Emyr and Dafydd had both made it clear that her magic was purely human, and even the little time she’d spent in the Barrow-lands had strengthened not just her ability, but her confidence in it. There was no reason an earth-born magic shouldn’t be as strong—perhaps stronger—here as it had been in the Barrow-lands. She pursed her lips, then turned her hands palm-up toward Kelly. “On the other hand, there’s really only one way to find out.”

Kelly got up decisively. “I’ll bring you down to the station. Dickon and I got to know the detective on your case, Reg Washington. He’ll be the best place to start.”

“What about—” Lara broke off both speech and action, stopping halfway to her feet, then sat back down abruptly, fingers steepled hollowly in front of her mouth. “What about my mom, I need to call her before I turn up on the evening news. And Cynthia, she didn’t believe me when I called. And … and look at what I’m wearing,” she whispered. The light woven shirt and breeches she still wore under the armored leggings would draw curious glances in the best of circumstances, which she didn’t foresee in her immediate future. “And I should call Dafydd. See him. Something. He must think I’m …” Dead. Lost. She wasn’t even certain what words to use. “Seventeen months,” she whispered into her palms, and Kelly, slowly, crouched to pull her hands away from her mouth. Lara let her, trying to control the trembling that rushed through her.
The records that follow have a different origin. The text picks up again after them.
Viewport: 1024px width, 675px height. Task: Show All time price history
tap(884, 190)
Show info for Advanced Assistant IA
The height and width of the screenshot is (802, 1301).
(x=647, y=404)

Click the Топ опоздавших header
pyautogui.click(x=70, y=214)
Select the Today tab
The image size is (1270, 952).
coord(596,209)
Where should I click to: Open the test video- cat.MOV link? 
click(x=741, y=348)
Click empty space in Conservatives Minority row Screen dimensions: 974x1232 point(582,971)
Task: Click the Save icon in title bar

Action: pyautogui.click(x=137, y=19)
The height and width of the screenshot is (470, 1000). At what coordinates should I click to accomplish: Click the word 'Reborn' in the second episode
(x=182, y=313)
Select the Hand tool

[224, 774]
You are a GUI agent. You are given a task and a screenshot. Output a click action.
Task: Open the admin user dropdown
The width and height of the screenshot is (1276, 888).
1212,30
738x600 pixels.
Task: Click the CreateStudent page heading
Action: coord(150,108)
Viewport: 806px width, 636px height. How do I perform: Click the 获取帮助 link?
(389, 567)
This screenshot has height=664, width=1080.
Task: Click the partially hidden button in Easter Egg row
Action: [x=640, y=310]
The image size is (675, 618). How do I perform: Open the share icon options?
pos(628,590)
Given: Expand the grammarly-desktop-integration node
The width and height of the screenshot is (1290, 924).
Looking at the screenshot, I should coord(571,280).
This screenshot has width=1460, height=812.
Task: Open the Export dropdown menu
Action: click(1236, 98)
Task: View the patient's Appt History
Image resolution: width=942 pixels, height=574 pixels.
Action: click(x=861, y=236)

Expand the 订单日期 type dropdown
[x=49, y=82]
“Okay. It’s going to be okay, Lara. Look, you stay here for a minute, okay? I’m going to call my boss and see if I can leave Ruth in charge, or if she can come in, or if I can close the shop early. This is an emergency,” she said gently. “I’ll take you home, we’ll get you changed, and we’ll go from there. Okay? Okay.” Kelly squeezed Lara’s hands, then went into the front of the shop to make the necessary calls.

It was absolutely absurd, Lara thought, to fall apart now. She’d traveled between two worlds, ridden in battle, and commanded more power than she’d ever imagined possible. The prospect of dealing with a handful of mortal details shouldn’t be overwhelming enough to shut her down entirely, but even the endless music of truth was barely a static rush at the back of her mind. It was the disappearing time: that was the worst of it, the most bewildering. Lara put her face in her hands again, waiting silently for Kelly’s return.

It was preceded by “God, you look awful. Here,” and as Lara looked up, Kelly rustled a candy bar from her purse. “When was the last time you ate?”

Lara whispered, “Apparently about a year and a half ago,” and took the candy hungrily.

Kelly snorted laughter and sat, looking like she wanted to hug Lara again but was trying to let her eat. “Trish is on her way. We can leave Ruth in charge, so you eat that and we’ll go back to my place. I kept some of your clothes.” A wistful smile played over her lips. “I just kept thinking how sad you’d be if you came home and it was all gone. So I kept some of them, and look, you came home, and now you don’t have to be sad.” Her voice broke on the last words and, candy bar or not, Lara surged forward to give her an awkward hug.

“S’okay,” Kelly whispered into her hair. “S’okay, Lar. We’ll get it figured out. C’mon. C’mon, let’s go, okay, hon? It’s going to be okay.” She drew Lara to her feet and led her out of the back room, repeating, “It’ll be okay.”

And Lara, grateful, heard nothing but truth in the promise.